:: Written request 1 ::
Pull out every line of the records that contains the string "screenshot".

:: Selection ::
++++
Finding solution to zeta function of $4$ using Euler's solution to the Basel problem

Question

I recently read and immediately loved Euler's solution to the Basel problem. In essence, he took the polynomial on the LHS of the below equation and equated it to the infinite product of its factors by noting that the polynomial is just $\frac{sin(x)}{x}$, and that $sin(x)$ has roots at integer multiples of $\pi$.

$$1 - \frac{x^2}{3!} + \frac{x^4}{5!} -... = (1-\frac{x^2}{\pi^2})(1-\frac{x^2}{4 \pi^2})...$$

You can then expand and equate the $x^2$ term to find the solution to the zeta function of $2$. This part makes sense to me, but the article then stated that he further expanded the product to find (in theory) all even values of the zeta function.

I was trying to do this myself to find the solution to the zeta function of $4$, but have thus far been unsuccessful. I tried expanding further on the RHS, but didn't end up with inverse fourth power terms like I wanted. I also tried multiplying both sides by the infinite product $(1+\frac{x^2}{\pi^2})(1+\frac{x^2}{4 \pi^2})...$ to get the desired RHS, but the LHS seemed to get quite messy in the process.

I would greatly appreciate some help!
++++
:: Records for this exercise ::

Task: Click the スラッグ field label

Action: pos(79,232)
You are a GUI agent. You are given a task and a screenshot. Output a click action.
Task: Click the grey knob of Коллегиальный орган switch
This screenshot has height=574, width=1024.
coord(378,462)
++++
:: Written request 2 ::
Rewrite the zeta function post from "You can then" to "in the process.", renaming "RHS" to "right-hand side" throughout that span.

:: Task answer 1 ::
You are a GUI agent. You are given a task and a screenshot. Output a click action.
This screenshot has height=574, width=1024.

:: Task answer 2 ::
You can then expand and equate the $x^2$ term to find the solution to the zeta function of $2$. This part makes sense to me, but the article then stated that he further expanded the product to find (in theory) all even values of the zeta function.

I was trying to do this myself to find the solution to the zeta function of $4$, but have thus far been unsuccessful. I tried expanding further on the right-hand side, but didn't end up with inverse fourth power terms like I wanted. I also tried multiplying both sides by the infinite product $(1+\frac{x^2}{\pi^2})(1+\frac{x^2}{4 \pi^2})...$ to get the desired right-hand side, but the LHS seemed to get quite messy in the process.